Miracle Mike Sebba and I used to amuse ourselves by discussing where and when in world history we would most like to live—Paris in the twenties, Greenwich Village in the fifties, Plato’s Athens, Da Vinci’s Venice. Strangely, Alabama and Mississippi never came up. At no time in recorded history was either of those states any fun. Even under the Cahokia—arguably its peak civilization, and certainly the one that consumed the least Jack-In-the-Box—Mississippi was a terrible place to live. And Alabama in the early sixties was an exciting, historically significant milieu only in context of the shittiness of all previous Alabamas. Both states consistently vie for the lowest literacy rate in the Union. But they were able to put aside their rivalry to agree on one thing: they love Rick Santorum.

I love him, too. It might be because he has been mathematically eliminated and therefore poses little threat to the American presidency. First off, that is the sort of top-notch journalism I have come to expect from Time magazine—just running press releases verbatim as news. Second, Rom-bot is right. In order for Santorum to achieve objective: America President, he would have to secure almost all vote units between now and August—highly improbable, calculates Rom-bot. Maybe a string of victories in spring and summer would give Santorum the momentum he needed to poach delegates at the convention and steal the nomination. And maybe the general election will by marked by civil debate over pressing domestic issues.

You see what I did there. Now that Santorum is not really a candidate for president, we can safely treat him as what he always wanted to be: an idea. As an objective-correlative for just how radically different a person can be from everyone you know and still be a citizen of the same country, Santorum is the best thing since, um, Mississippi and Alabama. He is a monument to the strain that ideological consensus can bear in a contemporary democracy. While our generation is deciding whether it is a moral obligation to text someone you met at a bar after you have sex with them, he is decrying pro sports and connecting condoms to Satan.* The dude is undeniably American—just look how white and boyish—but he talks like a Russian Orthodox priest.

He is a symbol of the alien among us, in other words, just like the snatched bodies in Invasion of the Body Snatchers. Santorum reminds us that, in addition to the fun kind of oppositional subculture that wants to destroy families and wreck everyone’s mind with Chingy, there’s a whole other op-sub-cult that wants to undo our decades of work. He is to living with your girlfriend as Mississippi is to America.

Which is to say he is a pleasant reminder that we are still moving forward fast enough to leave people behind. I’m not sure I have the statistical abstracts to back this up, but I suspect that Alabama and Mississippi are two of a very small number of states that virtually every historical advance has made comparatively worse. Back when Americans were all iron-folding mound-builders or dudes who had to kidnap people to plant rice for them, Biloxi was a pretty great place to be. It’s been a downward-trending line ever since. Is it any wonder that Santorum, with his campaign to return us all to our grandparents’ childhoods, has enjoyed his two biggest victories there?
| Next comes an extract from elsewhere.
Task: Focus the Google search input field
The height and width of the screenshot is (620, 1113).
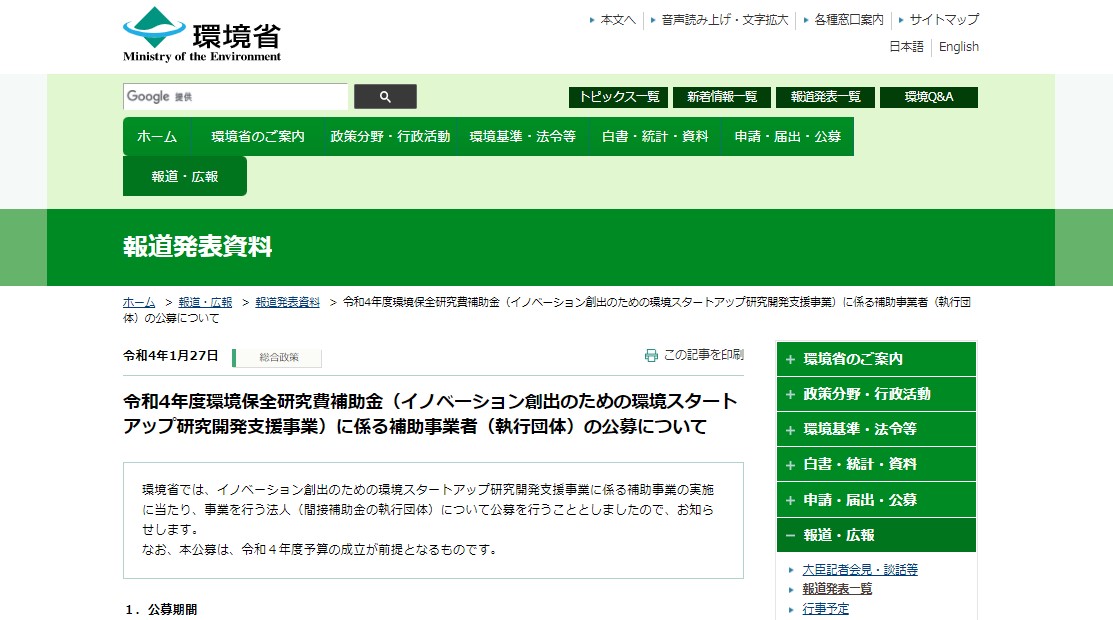Action: (235, 97)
The good news is that A) the methane-breathing canary can only live in the mine and B) American democracy is still sufficiently robust to ignore whole states. The smug elitists who don’t think government should regulate doin’ it have control of both parties, even if our grip on one is frighteningly tenuous. To the news that Santorum has essentially been mathematically eliminated, the good people of Alabama and Mississippi respond with one voice. What the fuck is math? they say. To which the rest of us reply: it is the thing that leaves you behind. Now shut up and enjoy your federal assistance.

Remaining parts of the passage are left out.